- [Data shown]
═══
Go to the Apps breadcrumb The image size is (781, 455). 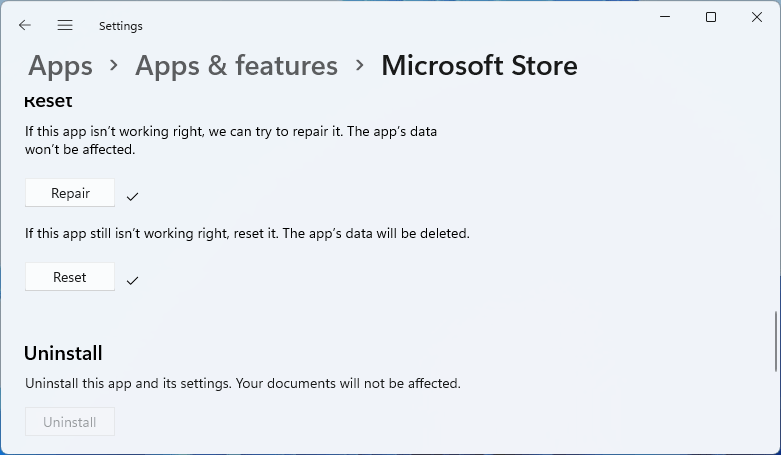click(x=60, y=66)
═══
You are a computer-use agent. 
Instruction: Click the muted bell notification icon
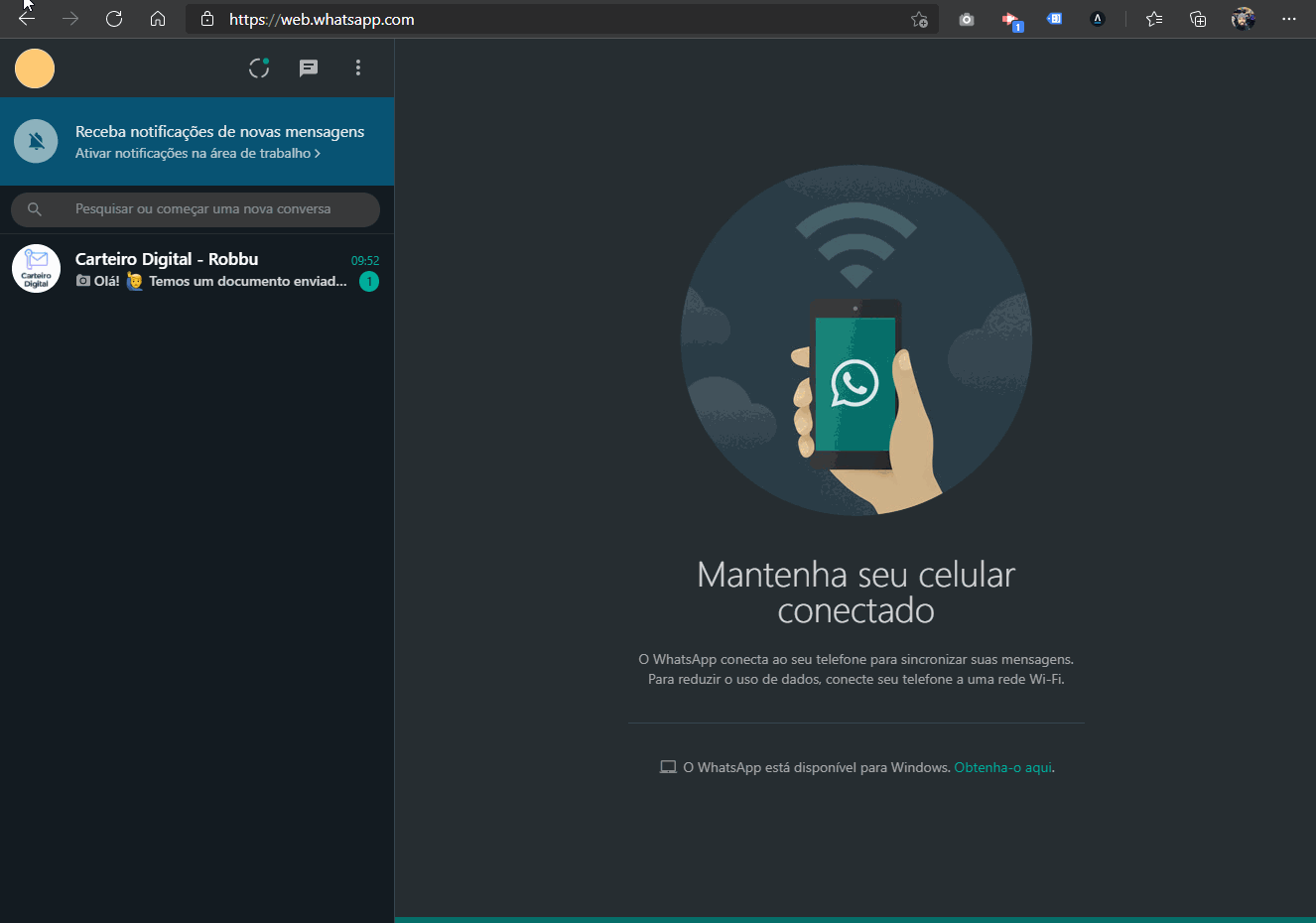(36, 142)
═══
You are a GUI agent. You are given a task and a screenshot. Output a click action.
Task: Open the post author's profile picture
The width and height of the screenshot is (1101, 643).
═══
- [Task instructions]
In the records above, find the line with "You are a GUI"; write out exactly that line and each one after it, stopping after the line with "The width and".

- [Output of the exercise]
You are a GUI agent. You are given a task and a screenshot. Output a click action.
Task: Open the post author's profile picture
The width and height of the screenshot is (1101, 643).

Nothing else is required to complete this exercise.